======== Extrait de texte

Ce journaliste voit dans l’opinion populaire, la
fameuse « rue arabe », le vecteur du changement. Mais celui-ci
peut aussi venir d’en haut. Le cruel bombardement de Beyrouth et
de l’ensemble du Liban était supposé effrayer les autres nations
arabes et les amener à résipiscence. Bien au contraire, il a
convaincu les Arabes riches et puissants que tant que ce seront
les juifs qui donneront le la au Moyen-Orient, leurs richesses
et leur pouvoir risquent de leur être confisqués à tout instant
par le caprice d’un général juif. Beyrouth était pacifique,
Beyrouth avait été d’accord pour chasser les Syriens, Beyrouth
était le pays le plus pro-occidental, or cela n’a pas protégé
cette ville contre les juifs ? Et ce, même pas par vengeance,
puisqu’il n’y avait rien à venger ? Par simple brutalité
arbitraire ? ! Les Arabes au pouvoir se demandent si l’Etat juif
sera un jour capable d’être un voisin pacifique, ou bien s’il
n’est pas (comme le dit le Président iranien Ahmadinejad)
intrinsèquement belliqueux et s’il ne conviendrait pas plutôt de
le traiter le Royaume des Croisés avait dû l’être.
De fait, ce Royaume de Jérusalem a duré plus que
l’Etat juif aujourd’hui, et il aurait sans doute persisté durant
des siècles, n’eussent été son agressivité innée et sa
propension à servir de tête de pont aux invasions européennes.
Le tournant, dans les fortunes des Croisés, se produisit voici
environ huit cent cinquante ans, au cours de la Deuxième
Croisade, qui ressemble de manière troublante à la Deuxième
Guerre du Liban… A l’époque, les nations arabes étaient
absolument persuadés de l’invincibilité des Croisés ; leur
arrogance absolue conduisit lesdits Croisés à marcher contre
Damas, leur voisine paisible, complaisante et hédoniste,
capitale du moins belliqueux des pays arabes indépendants et
terriblement divisés, une sorte de « Liban du douzième siècle ».

================

• Tâche demandée 1: Renomme "Image resolution" en "Screen resolution" dans les enregistrements, depuis leur première ligne jusqu'à la ligne contenant "comment-text: 我的执业证居然被工作人员打上了物理试卷 is", celle-ci comprise, puis redonne ces lignes sans rien changer d'autre. Laisse les images de côté.
Les enregistrements n'ont aucun lien avec le texte.

======== Données d'entrée

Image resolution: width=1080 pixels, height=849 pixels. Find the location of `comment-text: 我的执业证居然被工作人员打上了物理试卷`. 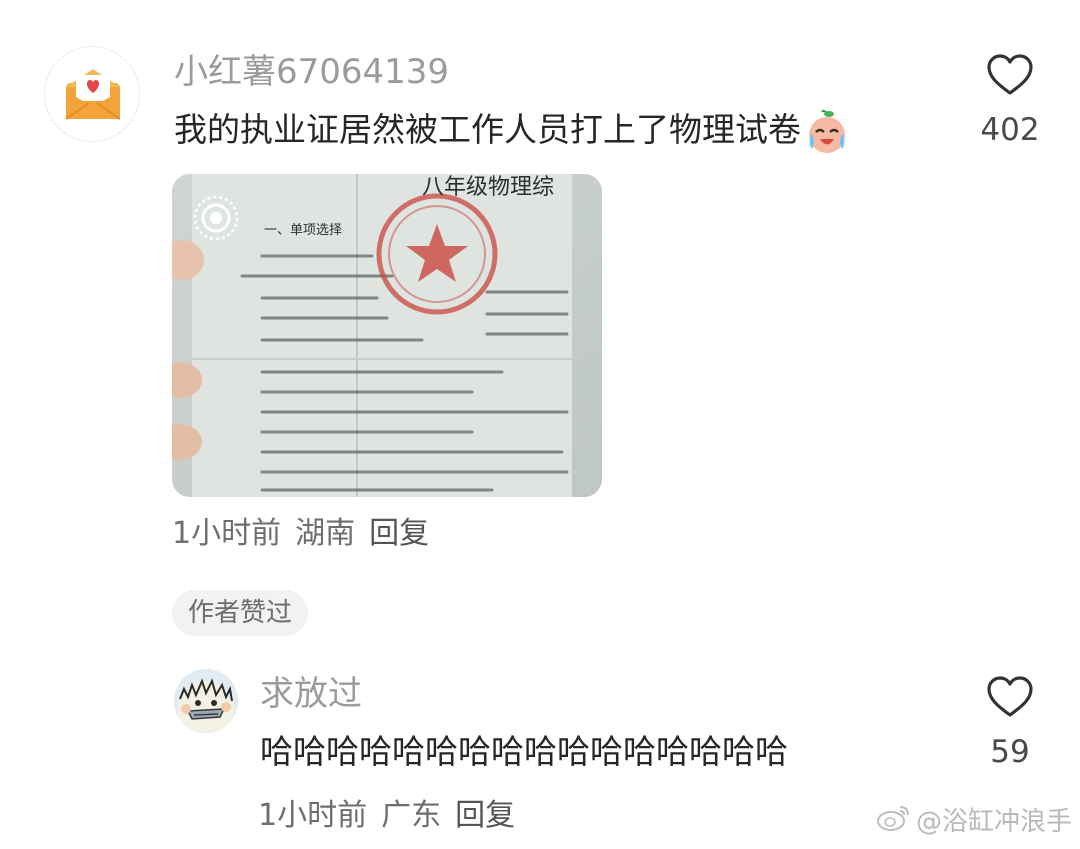

comment-text: 我的执业证居然被工作人员打上了物理试卷 is located at coordinates (488, 130).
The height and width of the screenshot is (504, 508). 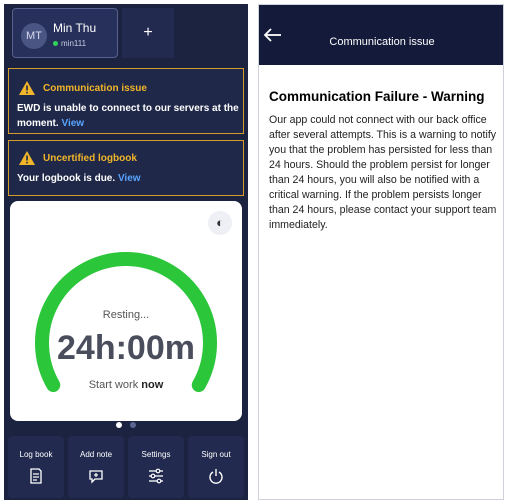 What do you see at coordinates (126, 467) in the screenshot?
I see `bottom-nav: Log book Add note Settings Sign out` at bounding box center [126, 467].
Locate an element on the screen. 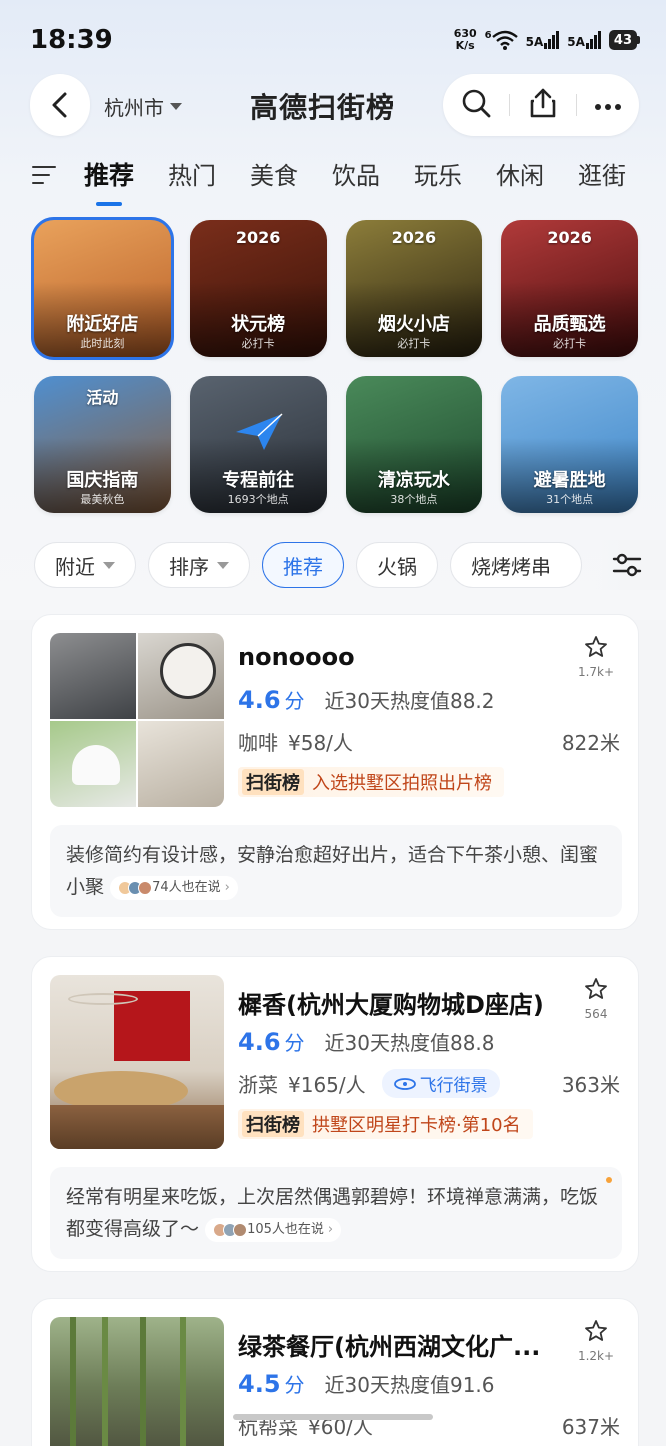 This screenshot has height=1446, width=666. street-view-badge: 飞行街景 is located at coordinates (440, 1084).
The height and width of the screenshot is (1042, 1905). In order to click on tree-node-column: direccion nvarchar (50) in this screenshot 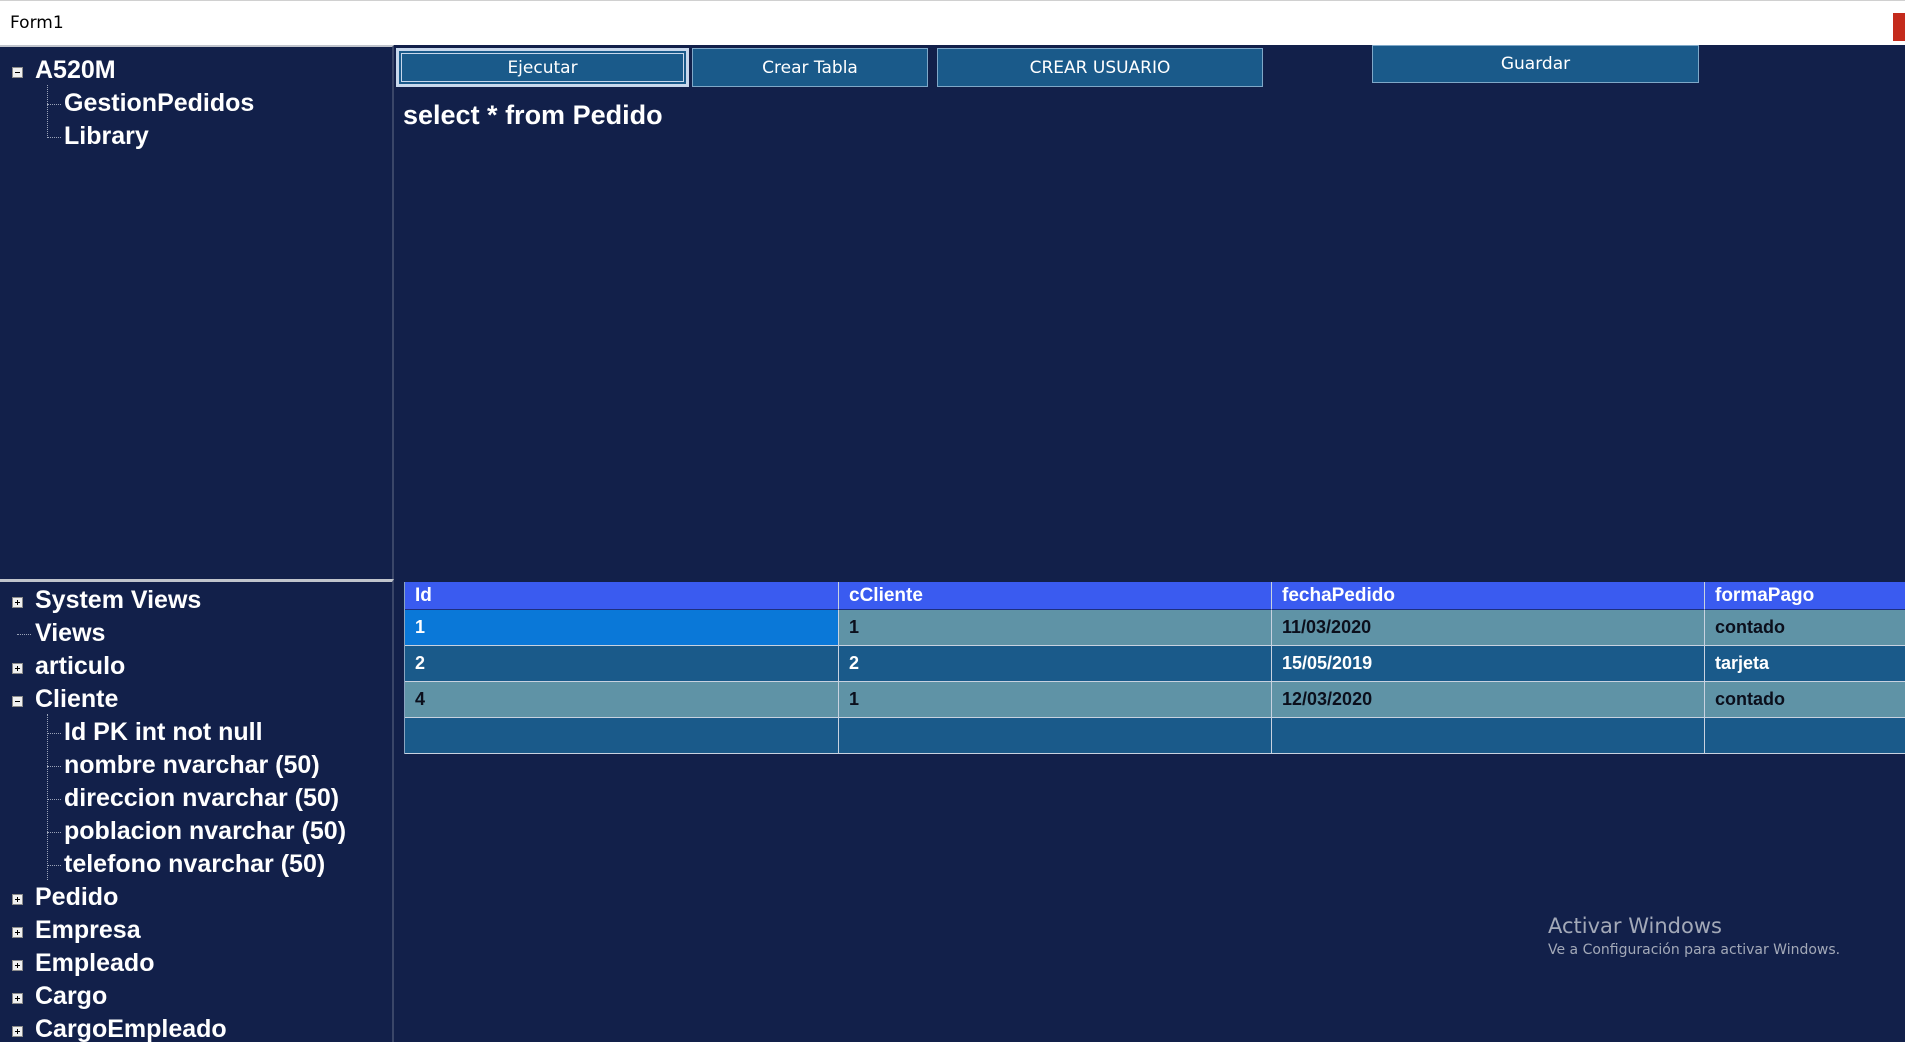, I will do `click(202, 798)`.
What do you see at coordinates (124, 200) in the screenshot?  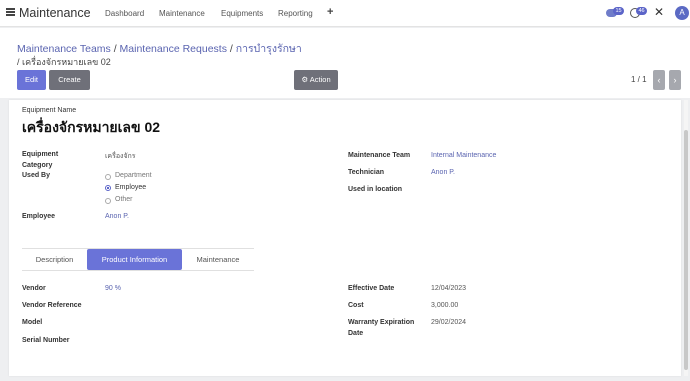 I see `radio-other-label: Other` at bounding box center [124, 200].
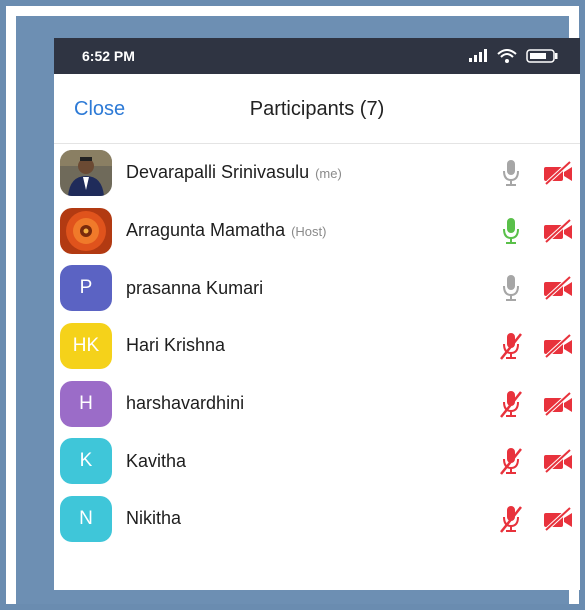  I want to click on participant-name: Nikitha, so click(154, 518).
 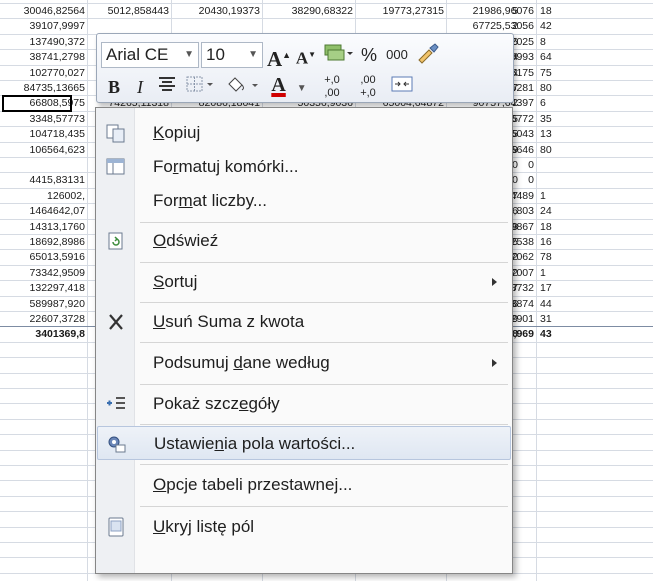 I want to click on table-cell: 67725,53056, so click(x=491, y=26).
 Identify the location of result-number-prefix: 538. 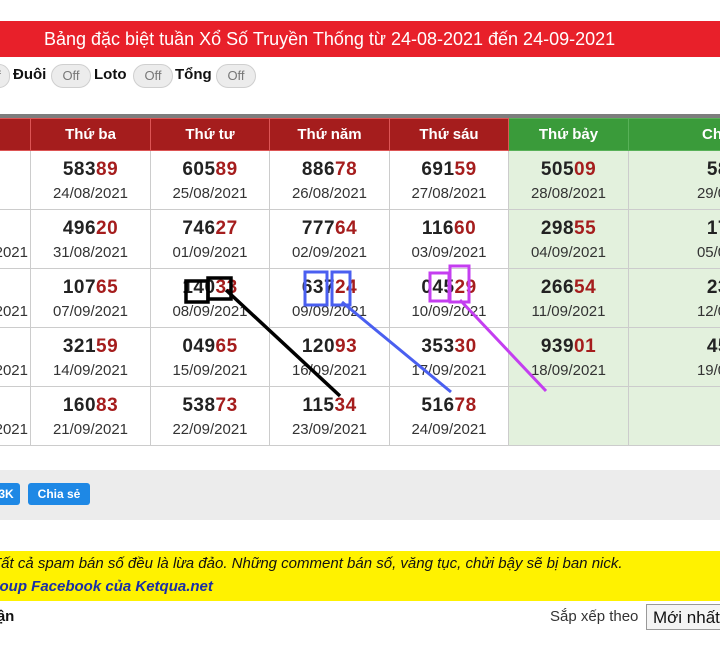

================

• Tâche demandée 2: Écris la suite du texte sur la Deuxième Croisade et la guerre du Liban, à partir de sa dernière phrase.

• Réponse écrite 1:
Screen resolution: width=1080 pixels, height=849 pixels. Find the location of `comment-text: 我的执业证居然被工作人员打上了物理试卷`. 

comment-text: 我的执业证居然被工作人员打上了物理试卷 is located at coordinates (488, 130).

• Réponse écrite 2:
Tout d’abord, les Croisés eurent affaire à la résistance du
Hizbullah de l’époque, et ils perdirent beaucoup de soldats.
Quand ils assiégèrent la ville, le gouverneur de Damas fut
contraint d’appeler à la rescousse Nureddin – le Mahmud
Ahmadinejad d’alors – dont les renforts rappliquèrent. Les
Francs durent lever leur siège et se retirer en toute hâte.
Les voisins arabes en tirèrent deux leçons : (1)
la soumission et la complaisance ne sauraient leur assurer la
paix, car l’Etat croisé est une épée de Damoclès éternellement
suspendue au-dessus de leurs têtes et (2) les Croisés peuvent
être vaincus. De la Deuxième Croisade émana Saladin, un neveu de
Nureddin, qui unifia la Syrie et l’Egypte et finit par défaire
les Croisés à la bataille des Fourches de Hittin. Aujourd’hui,
ce sont exactement les deux mêmes leçons qui ont été apportés
aux Arabes par les bons soins de « Tsahal ». Peut-être
allons-nous faire la connaissance d’un nouveau Saladin ?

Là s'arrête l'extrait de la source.